20 October 2011 15:36 [Source: ICIS news]
By Abache Abreu
LONDON (ICIS)--Hikes in raw material prices and depressed consumer confidence in some of AkzoNobel’s key markets are responsible for the 37% year-on-year decrease in the company’s third-quarter net profits, the Netherlands-headquartered chemicals major said on Thursday.
“We have experienced a tsunami of price increases which has raised the raw material bill by €700m-800m this year,” CEO Hans Wijers said during the company’s earnings press conference.
The negative quarterly results are also partly attributed to sluggish demand caused by weaker global economic conditions, in particular the European debt crisis.
Wijers said: “We have seen consumer and entrepreneur confidence in Europe dropping like a stone in key markets such as the housing and construction industries, not only in the south of Europe but more and more so in the north.
“People are concerned about the jobs, they are concerned about their pensions, they are concerned about the values of their house, and as a consequence they are not selling, buying or painting as much as they normally do”.
Chief Financial Officer Keith Nichols added: “The crisis has also taken far longer and hit far worse than many of us feared.”
Among AkzoNobel’s three business areas - decorative paints, performance coatings and specialty chemicals - the outlook seems particularly negative for decorative paints, which has suffered a 25% reduction in operating profits.

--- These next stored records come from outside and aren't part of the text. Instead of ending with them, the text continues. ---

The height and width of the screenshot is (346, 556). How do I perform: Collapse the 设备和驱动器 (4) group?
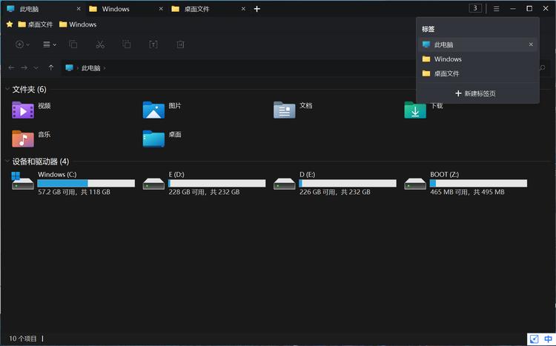[7, 161]
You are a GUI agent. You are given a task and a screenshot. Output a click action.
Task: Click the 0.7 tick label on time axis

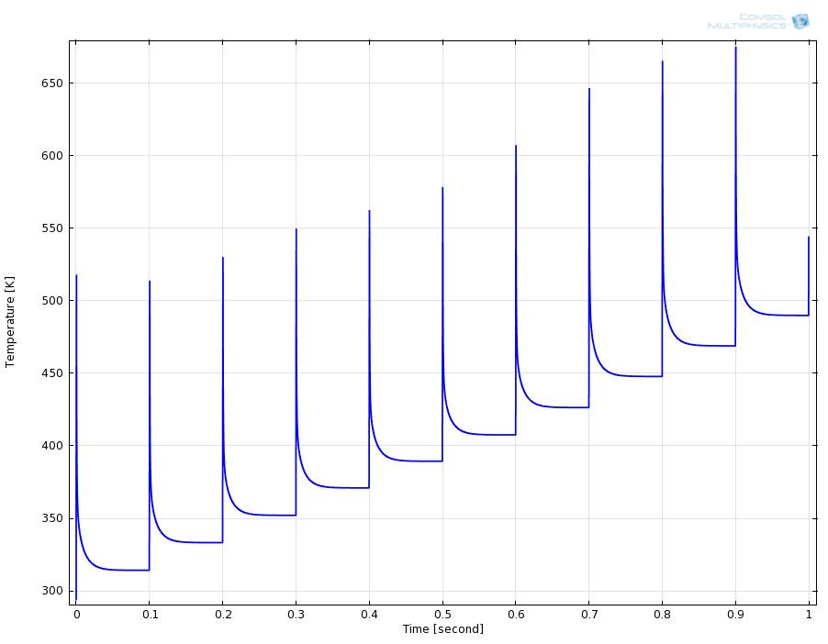pyautogui.click(x=589, y=613)
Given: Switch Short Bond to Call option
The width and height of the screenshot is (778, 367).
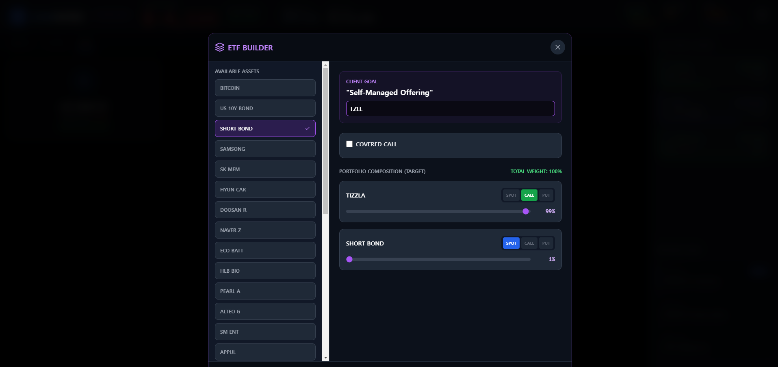Looking at the screenshot, I should [x=529, y=243].
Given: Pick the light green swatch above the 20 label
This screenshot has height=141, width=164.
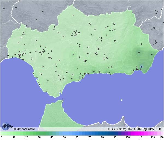Looking at the screenshot, I should [27, 133].
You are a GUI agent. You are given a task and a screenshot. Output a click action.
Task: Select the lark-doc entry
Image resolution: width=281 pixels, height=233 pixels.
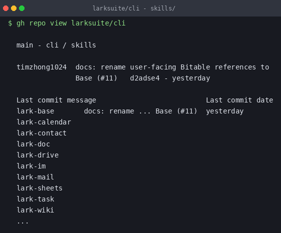tap(33, 144)
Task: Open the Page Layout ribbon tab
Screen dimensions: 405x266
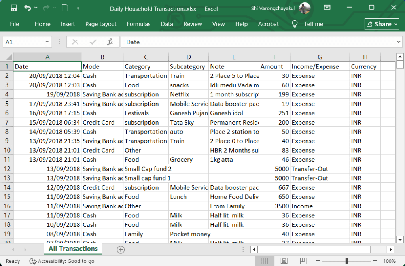Action: [x=101, y=24]
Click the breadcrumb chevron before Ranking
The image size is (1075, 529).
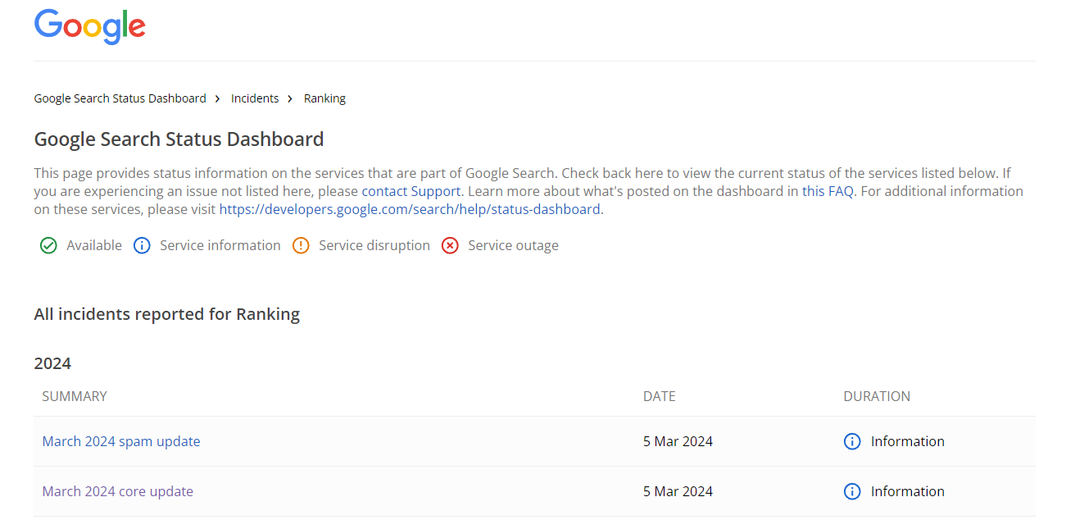291,98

“This decrease is certainly not normal but you don’t experience that often a perfect storm of substantial raw material price increases and, at the same time, drops in the volumes in some of your key markets,” Wijers said.
Although third-quarter net profit dropped to €149m ($204m), sales revenues were up by 4.7% year on year to €4.05bn, driven by pricing actions to offset raw material cost inflation.

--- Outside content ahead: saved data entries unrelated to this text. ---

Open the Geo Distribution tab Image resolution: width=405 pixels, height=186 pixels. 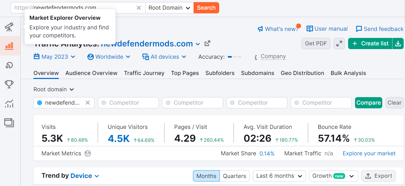click(302, 73)
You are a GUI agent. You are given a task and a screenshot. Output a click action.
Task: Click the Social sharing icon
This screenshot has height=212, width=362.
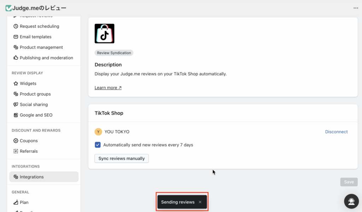(16, 105)
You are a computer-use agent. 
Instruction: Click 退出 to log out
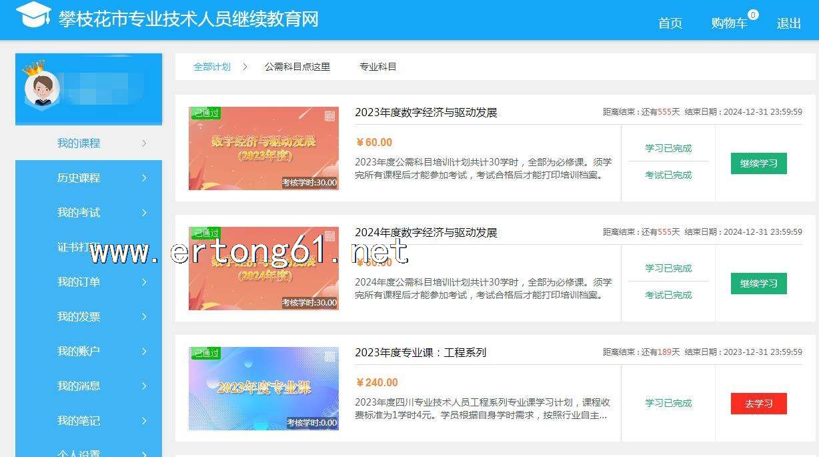pyautogui.click(x=789, y=23)
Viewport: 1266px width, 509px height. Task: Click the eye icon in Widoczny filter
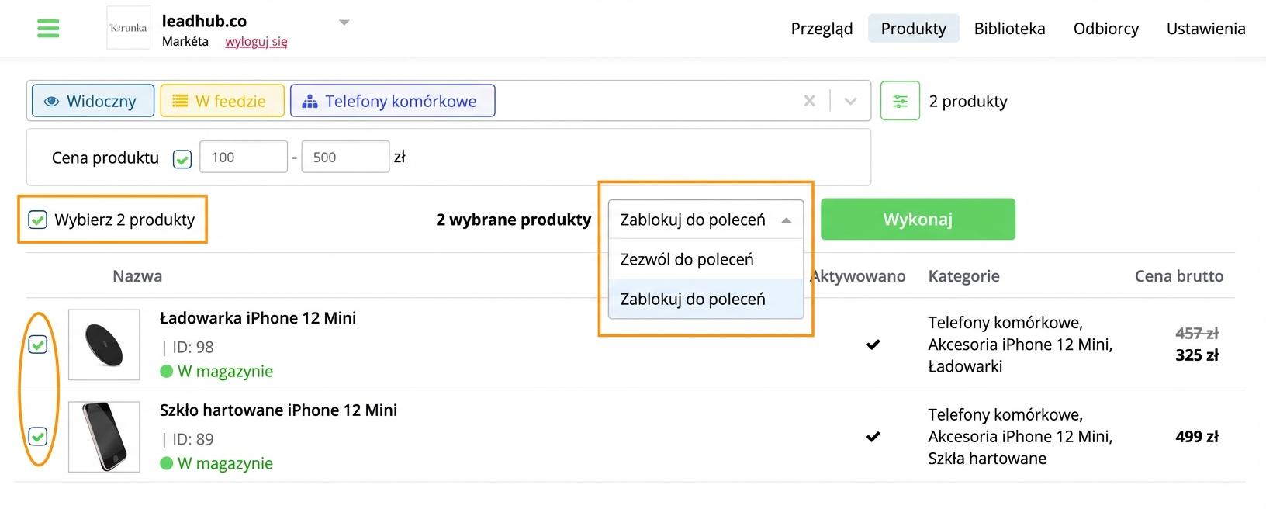tap(52, 102)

“This is the first quarter in which we have managed to catch up with raw material price increases. We are now moving faster,” Nichols said.
The company also announced an additional medium-term strategy, involving a number of initiatives aimed at underpinning the company’s performance and improving its profitability.

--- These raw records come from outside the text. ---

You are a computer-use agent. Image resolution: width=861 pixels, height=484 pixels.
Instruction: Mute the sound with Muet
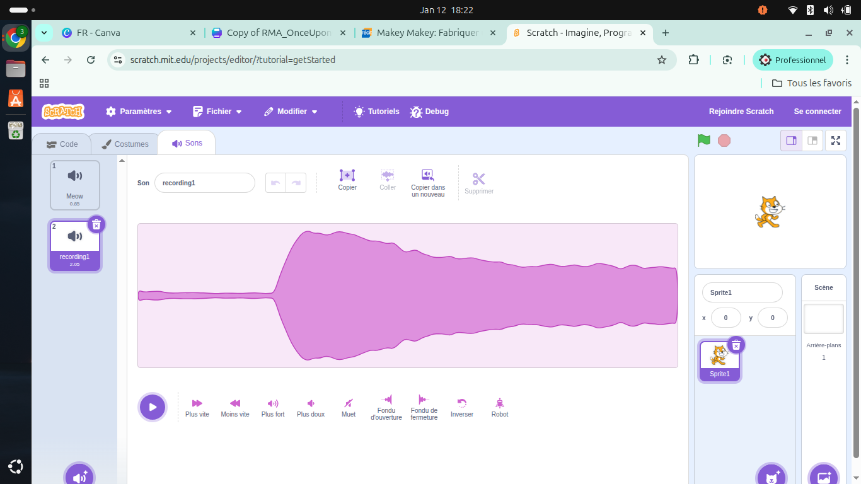coord(349,406)
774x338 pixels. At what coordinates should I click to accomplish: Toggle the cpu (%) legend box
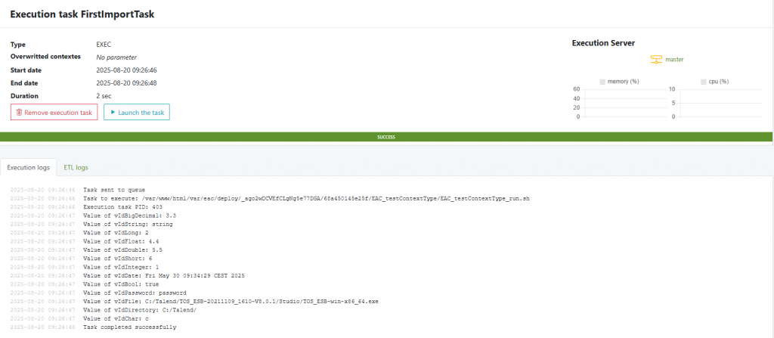(704, 81)
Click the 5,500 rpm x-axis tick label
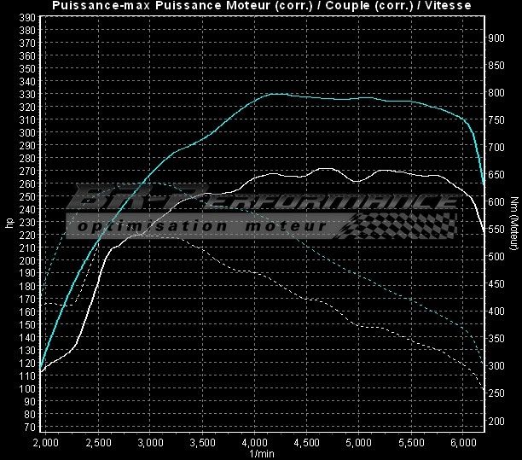522x460 pixels. pyautogui.click(x=411, y=443)
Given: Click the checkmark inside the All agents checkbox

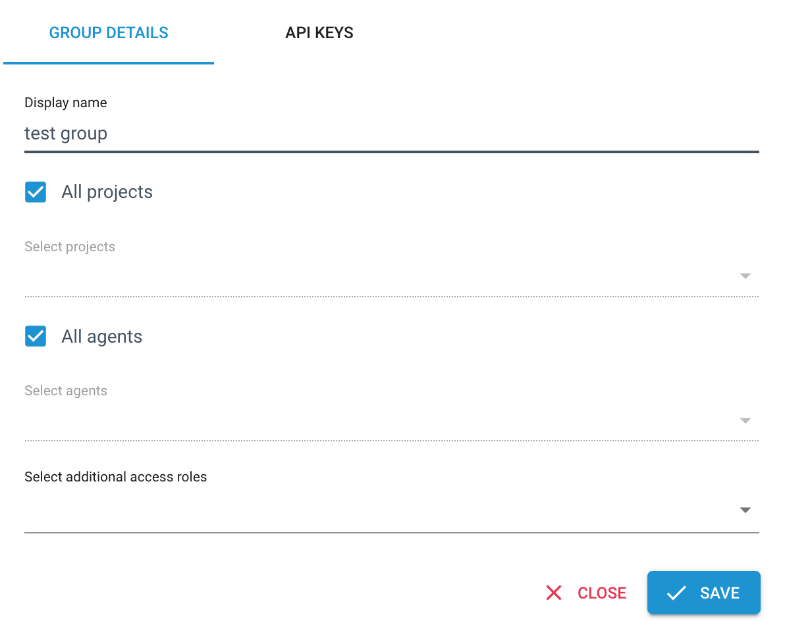Looking at the screenshot, I should pos(35,336).
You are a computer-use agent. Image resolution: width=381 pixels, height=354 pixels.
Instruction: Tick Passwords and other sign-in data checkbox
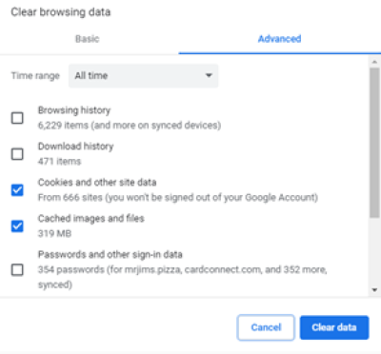point(17,270)
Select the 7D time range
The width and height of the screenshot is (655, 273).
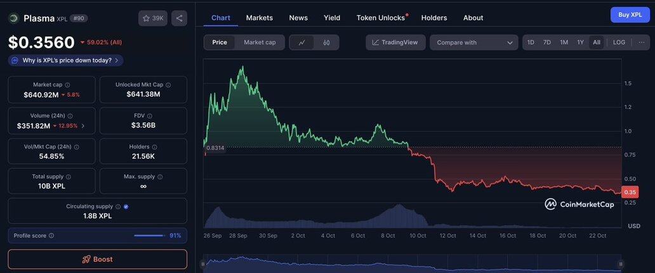(547, 42)
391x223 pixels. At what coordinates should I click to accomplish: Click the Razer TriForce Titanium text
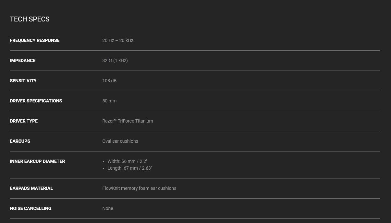pos(128,121)
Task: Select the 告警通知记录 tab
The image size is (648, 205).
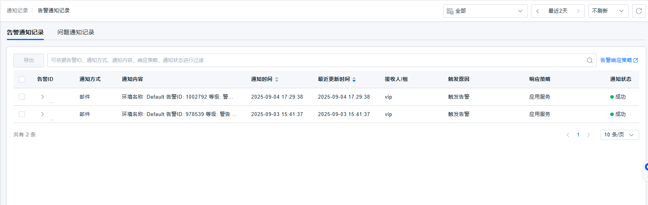Action: tap(25, 32)
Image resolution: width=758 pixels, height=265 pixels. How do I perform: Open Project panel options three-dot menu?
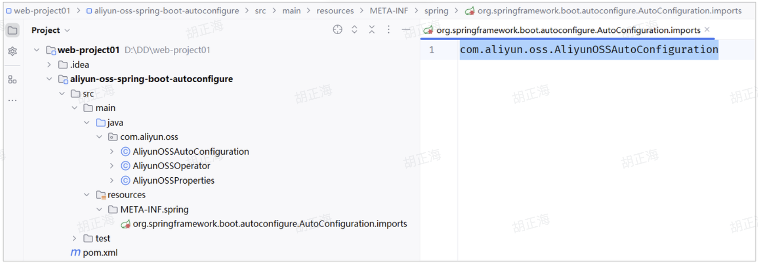(389, 30)
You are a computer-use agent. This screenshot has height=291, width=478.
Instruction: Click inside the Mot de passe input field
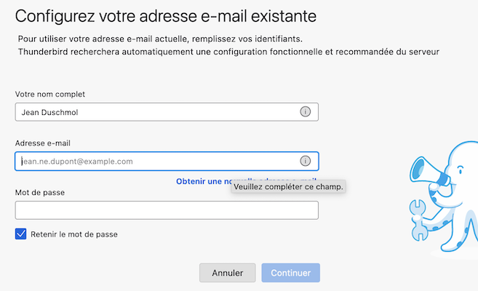click(x=167, y=210)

These include improving the efficiency of manufacturing processes, reducing the cost of warehousing and transportation, reducing the number of raw materials used and increasing employee productivity.
The restructure of underperforming parts of the company's portfolio could involve future employee layoffs as well as the shutdown of some of the company's 225 factories, Wijers said.
The full impact of this new strategy is expected to save AkzoNobel an estimated €500m by 2014.
“Although there are some pricing elements, close to 90% of this amount will come from cost cuts,” Wijers said.
According to the CEO, labour costs represent an important but limited number in the company’s total cost structure. “Labour costs are about €3bn/year but we've spent €5bn annually only on raw material,” he said.
AkzoNobel aims to standardise key processes by repeating a best-practice model in order to facilitate accelerated growth.
“If you have a good example of how you run a factory in Brazil why would you not have the same mechanism and apply the same methodology in a factory in Indonesia?" Wijers said.
Finally, AkzoNobel expects high-growth markets to become significantly more important throughout the decade.
Emerging economies in Latin America, the Middle East and Asia-Pacific are expected to account for around 50% of the company’s revenue by 2020.
“Even if the mature world is in very difficult times we are able to grow our company in other [geographical] areas,” Wijers said.